Applying that a little further, there are websites like Quora, Survey Monkey and Stack Overflow that depend upon questions being answered for free. These contributions can come from those with specialized knowledge, or just people who have the spare time and are willing to answer some questions based on their goodwill.
The current way of managing platforms
The main thing about these platforms is they operate based on the goodwill of the contributors. Most people don’t have the time or willingness to write out long answers to questions or to answer surveys, but there are the rare few who see value in sharing their knowledge and helping others. Right now, these platforms depend upon these people to function properly.
Thinking about things from a purely economic standpoint, the lack of funds being directed towards the labor in these ecosystems is a sign of inefficiency. By adding the proper incentives into the system, it would increase the quality and quantity of the content being contributed. It is likely that many more people would be willing to contribute to a platform where they didn’t feel like their time and knowledge was being exploited with zero rewards to them.
Another factor here is the attention being given by readers. Attention is as limited as labor is, and it is important to factor this scarcity into the design of a platform. For every viewer on the platform, there is the desire to find relevant information in a timely manner. Creating incentives makes this possible by eliminating the content with the least utility and ranking the rest of the content.
Potential changes to the business model
Google’s competitive advantage is its ability to get the most relevant information in front of its users in a timely manner. People are willing to bet their time that Google will be the most efficient way to find information because of its past history of delivering on that promise.
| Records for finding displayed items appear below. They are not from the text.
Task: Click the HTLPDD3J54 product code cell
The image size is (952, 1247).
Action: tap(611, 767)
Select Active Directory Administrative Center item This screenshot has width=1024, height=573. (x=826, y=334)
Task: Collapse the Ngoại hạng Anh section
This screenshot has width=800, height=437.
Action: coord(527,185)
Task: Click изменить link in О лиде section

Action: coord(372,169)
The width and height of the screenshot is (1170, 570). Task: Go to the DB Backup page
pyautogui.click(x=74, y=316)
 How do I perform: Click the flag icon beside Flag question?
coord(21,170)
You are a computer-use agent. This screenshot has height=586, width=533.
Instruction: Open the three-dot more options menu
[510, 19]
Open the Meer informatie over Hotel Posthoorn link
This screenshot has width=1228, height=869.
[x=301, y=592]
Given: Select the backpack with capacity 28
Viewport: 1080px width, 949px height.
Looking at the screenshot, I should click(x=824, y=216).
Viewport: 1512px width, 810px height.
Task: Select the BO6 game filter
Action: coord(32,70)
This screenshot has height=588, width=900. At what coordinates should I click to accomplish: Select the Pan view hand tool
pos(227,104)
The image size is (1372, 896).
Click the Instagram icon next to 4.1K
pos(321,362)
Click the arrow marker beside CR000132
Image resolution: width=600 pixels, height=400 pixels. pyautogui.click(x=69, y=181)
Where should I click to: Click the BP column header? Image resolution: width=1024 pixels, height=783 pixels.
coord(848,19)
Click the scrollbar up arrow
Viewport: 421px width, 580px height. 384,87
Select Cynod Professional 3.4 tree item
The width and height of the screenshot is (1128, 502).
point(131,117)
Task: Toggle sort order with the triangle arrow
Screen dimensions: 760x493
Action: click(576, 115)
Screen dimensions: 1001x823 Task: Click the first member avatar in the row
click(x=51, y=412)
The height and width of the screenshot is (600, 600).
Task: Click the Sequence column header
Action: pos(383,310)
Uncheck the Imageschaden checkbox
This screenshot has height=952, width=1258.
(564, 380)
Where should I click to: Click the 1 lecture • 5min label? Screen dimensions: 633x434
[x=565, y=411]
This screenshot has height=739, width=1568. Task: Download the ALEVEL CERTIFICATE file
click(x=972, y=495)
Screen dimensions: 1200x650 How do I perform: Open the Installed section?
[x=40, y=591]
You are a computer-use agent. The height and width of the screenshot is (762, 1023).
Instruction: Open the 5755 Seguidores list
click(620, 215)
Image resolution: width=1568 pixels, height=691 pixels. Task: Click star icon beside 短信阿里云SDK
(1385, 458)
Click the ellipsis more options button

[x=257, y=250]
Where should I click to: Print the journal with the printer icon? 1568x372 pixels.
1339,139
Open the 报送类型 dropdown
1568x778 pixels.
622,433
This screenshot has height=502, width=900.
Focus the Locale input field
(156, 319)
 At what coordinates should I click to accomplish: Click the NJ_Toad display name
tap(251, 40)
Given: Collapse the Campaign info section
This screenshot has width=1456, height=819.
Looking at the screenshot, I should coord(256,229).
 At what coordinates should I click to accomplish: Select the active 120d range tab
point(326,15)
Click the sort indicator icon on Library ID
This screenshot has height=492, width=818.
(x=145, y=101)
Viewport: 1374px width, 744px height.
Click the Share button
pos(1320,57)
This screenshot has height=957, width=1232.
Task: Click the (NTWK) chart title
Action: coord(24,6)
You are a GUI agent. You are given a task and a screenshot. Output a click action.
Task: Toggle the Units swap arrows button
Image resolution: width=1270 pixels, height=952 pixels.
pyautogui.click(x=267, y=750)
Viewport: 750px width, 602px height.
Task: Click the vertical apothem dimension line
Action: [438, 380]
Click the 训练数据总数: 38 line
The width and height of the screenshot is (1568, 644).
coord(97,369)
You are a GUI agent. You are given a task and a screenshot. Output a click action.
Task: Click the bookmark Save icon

The website Steemit has been working to make a social media platform that works more like Google. The goal is to reward users who contribute great content by having a reward pool of tokens. As a result, the quality of posts has increased, which improves the user experience and adds value to the overall platform.
Building on these ideas, Qurito is another Blockchain-based company which is going to change the way questions, surveys and polls are conducted. By using a token-backed incentive system, it will soon be possible to facilitate the flow of rewards to users who add value by inputting their knowledge into the global network of Qurito.
What will Qurito change?
For many people, this will become a great way to monetize their spare time and use the knowledge they have already accumulated. They get rewarded for their minor contribution and feel good about how they have used their time.
There will be downsides with a method like this; there is no denying it. A lot of the top experts who contribute on websites like Quora are doing so to add value to the world, not to make money. If the system was commercialized to place more of an emphasis on the money-making aspect, they might lose interest.
The other obvious downside is many people won’t be willing to pay to have questions or surveys answered. In this way, you can assume that the free models will remain, so it will not cost money to post a question. Being an entirely free service, in future Qurito will be able to propose answers of higher quality, speed and accuracy for a fee.
The people who are willing to pay to receive answers are going to find their curiosity satisfied way more quickly. Ideally, there will be lots of platforms like this in the future that are able to capitalize on the unmet needs of markets that are currently operated for free, and the result will be a sharp increase in the quality of contributions on the platforms.